Congregação da USP decide assinar contrato para alugar salas da Unicid

Medida é alternativa para que os alunos do câmpus da zona leste comecem o semestre letivo, adiado sucessivas vezes por causa da interdição da unidade em função de problemas ambientais

Victor Vieira, O Estado de S. Paulo

25 Março 2014 | 13h56

SÃO PAULO - A Congregação da USP Leste, órgão máximo da unidade, decidiu nesta terça-feira, 25, assinar o contrato para alugar salas da Universidade Cidade de São Paulo (Unicid) para levar alunos do câmpus da zona leste. O órgão tinha até o final da manhã desta terça para decidir sobre o contrato. Serão alugadas 26 salas. Apesar das críticas e do terceiro adiamento da volta às aulas na semana passada, o órgão também manteve o retorno do ano letivo para segunda-feira, 31 de março.
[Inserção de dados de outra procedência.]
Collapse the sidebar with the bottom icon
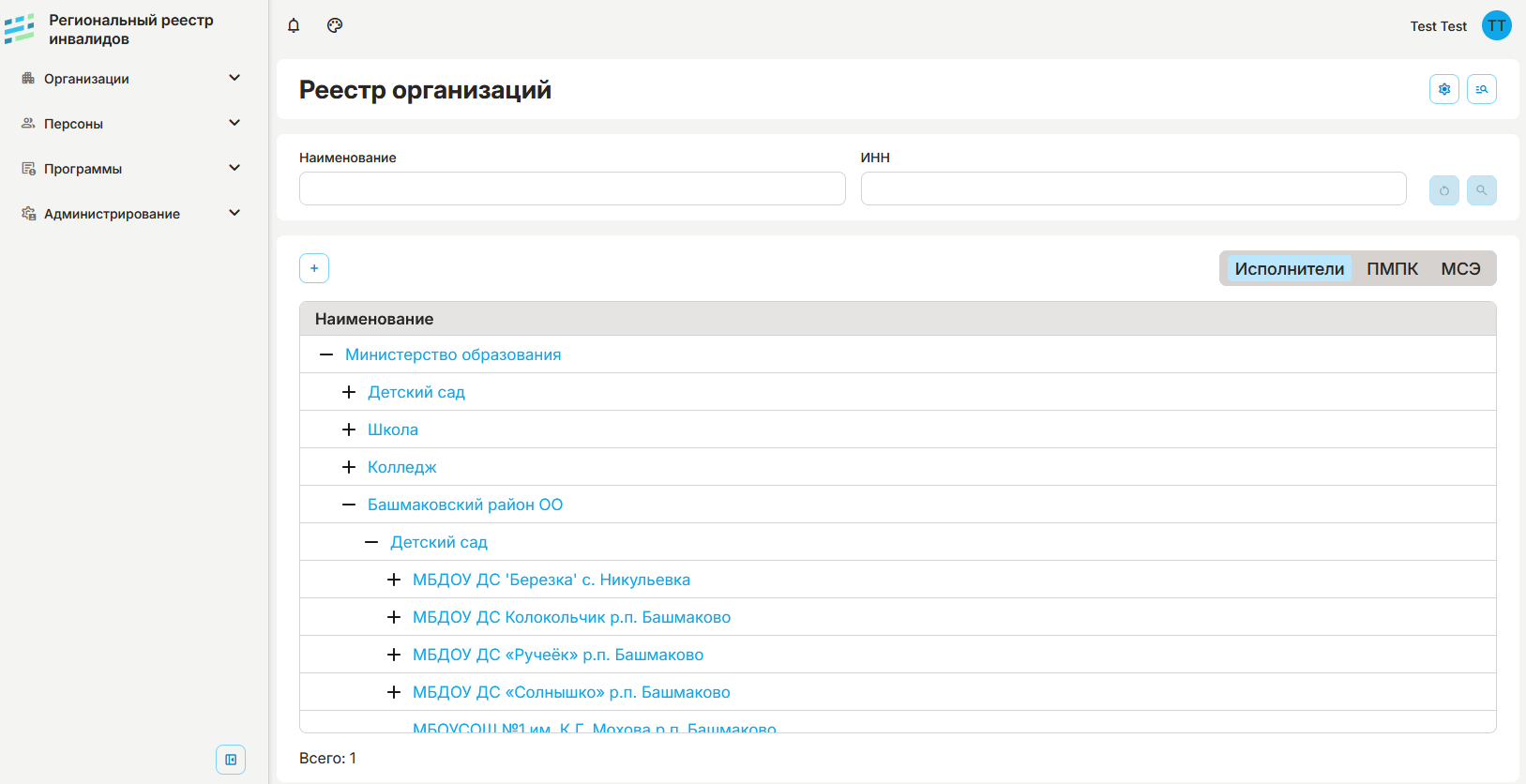The width and height of the screenshot is (1526, 784). tap(231, 760)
Na semana passada, a reitoria da USP apresentou às pressas um câmpus na zona leste da Unicid, faculdade particular, como o local alternativo para receber as aulas dos cursos diurnos. O câmpus da USP Leste está interditado judicialmente desde janeiro por problemas ambientais.

O principal argumento contrário de grupos de professores e alunos é a suposta falta de estrutura da Unicid, pela demanda por salas amplas e laboratórios. Para uma outra parte da USP Leste, porém, a faculdade particular é uma saída razoável pata salvar o semestre letivo, atrasado em cinco semanas de acordo com o calendário oficial da universidade.

A preocupação maior ainda é com as graduações noturnas, que ficaram espalhadas entre uma Faculdade de Tecnologia ( Fatec) da zona leste, uma escola técnica do centro e outros prédios da USP, na zona oeste.

Na reunião da Congregação, os alunos chegaram a sugerir o quarto adiamento do inicio das atividades acadêmicas, mas a ideia não teve adesão dos demais membros do órgão. A proposta de distribuição das classes deve ser enviada pela Comissão de Graduação até esta quarta, 26, e definida em assembleia na sexta, 28.

Protesto. Na tarde desta terça-feira, os estudantes da USP Leste também pretendem fazer um ato em frente à reitoria, onde ocorre reunião do Conselho Universitário,para protestar contra a situação da unidade. A possibilidade de começar nova greve, depois da paralisação geral da USP Leste por 50 dias entre agosto e setembro de 2013, não está descartada.